Comment From: msmsimondean
As I've flagged in https://github.com/spring-projects/spring-boot/issues/26031#issue-856157193, Netty 4.1.63.Final fixes a medium
severity vulnerability in Netty. Sorry to ask, but do you if there's a timescale for releasing this vulnerability fix for Spring Boot? Thanks!
Comment From: wilkinsona
All release dates are available on the milestone page and 2.4.5 is currently scheduled for 15 April.
Please note, however, that you don't need a Spring Boot release to use Netty 4.1.63. You can use Spring Boot 2.4.4 and the netty.version
property in your pom.xml or build.gradle file to override the version of Netty that's used.
Comment From: msmsimondean
Thanks @wilkinsona for the milestone info and technique. I think setting a netty.version
property works for Maven but not Gradle. I'm using Gradle and I don't think it has the same concept (not really). I think I'd need to explicity override the version of the relevant Netty dependencies, either with a line per dependency or with some slightly fancy Gradle config/code.
Comment From: msmsimondean
@wilkinsona the following removed the vulnerability for me with a Gradle build. Would it be worth adding a note to the new issue template to say that security vulnerabilities in dependencies can be temporarily resolved by overriding the version(s) that Spring Boot brings in? Thanks
// TODO: This code block should be removed after upgrading Spring Boot to a version higher than 2.4.4
configurations.all {
resolutionStrategy.eachDependency { DependencyResolveDetails details ->
def vulnerableNettyVersion = '4.1.60.Final'
if (details.requested.group == 'io.netty' && details.requested.version == vulnerableNettyVersion) {
details.useVersion '4.1.63.Final'
details.because "Netty $vulnerableNettyVersion contains vulnerability https://github.com/netty/netty/security/advisories/GHSA-f256-j965-7f32"
}
}
}
Comment From: scottfrederick
I think setting a
netty.version
property works for Maven but not Gradle. I'm using Gradle and I don't think it has the same concept (not really).
Did the approach shown in the Gradle plugin documentation not work as expected in your case?
Comment From: msmsimondean
@scottfrederick that's the case, it didn't work. Thanks for your link! Based on that knowledge, I realise why the netty.version
property approach didn't work (I did give it a go first) and actually couldn't work for me. I'm using Gradle's platform
feature (see https://docs.gradle.org/current/userguide/platforms.html#sub:bom_import) rather than Spring's Dependency Management plugin for Gradle, and this is a feature specific to Spring's Dependency Management plugin for Gradle. I think the Gradle Platform feature was introduced in Gradle 5 (https://gradle.org/whats-new/gradle-5/).

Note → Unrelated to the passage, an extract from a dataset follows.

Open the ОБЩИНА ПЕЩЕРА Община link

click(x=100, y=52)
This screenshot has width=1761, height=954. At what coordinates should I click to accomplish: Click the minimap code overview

There was a specific reason I had to switch from a) Spring's Dependency Management plugin for Gradle to b) Gradle's Platform feature. I think it was something to do with having both i) a Spring Boot based web service and ii) a Java libaray I needed to publish to Maven repo, in the same codebase. I couldn't get both Gradle projects/modules working in the same codebase, both using Spring's Dependency Management plugin for Gradle. Whereas it worked perfectly with Gradle's Platform feature. I've found no issues using Gradle's built-in platform feature. Gradle bill it as Platform definitions, aka Maven BOM dependencies are natively supported, allowing importing things like the Spring Boot platform definition without using an external plugin
(https://gradle.org/whats-new/gradle-5/). I presume more people will use Gradle's platform feature going forward? Thanks!
Comment From: msmsimondean
An advantage of the Gradle block I've put above is that it only takes affect when Spring Boot tries to pull in Netty version 4.1.60.Final
. As soon as you upgrade Spring Boot, the code block no longer takes effect, as the if statement won't evaluate to true. The obvious disadvantage is that it's a huge block of Groovy code...
Comment From: msmsimondean
I think it was something to do with having both i) a Spring Boot based web service and ii) a Java libaray I needed to publish to Maven repo, in the same codebase. I couldn't get both Gradle projects/modules working in the same codebase, both using Spring's Dependency Management plugin for Gradle. Whereas it worked perfectly with Gradle's Platform feature.
I remember more details now. When I used the Spring Dependency Management plugin with my Gradle module that is published as a JAR to a Maven repo, the pom.xml
for the library had Spring dependencies with missing version numbers. The dependencies had a groupId and an artifactId but no version.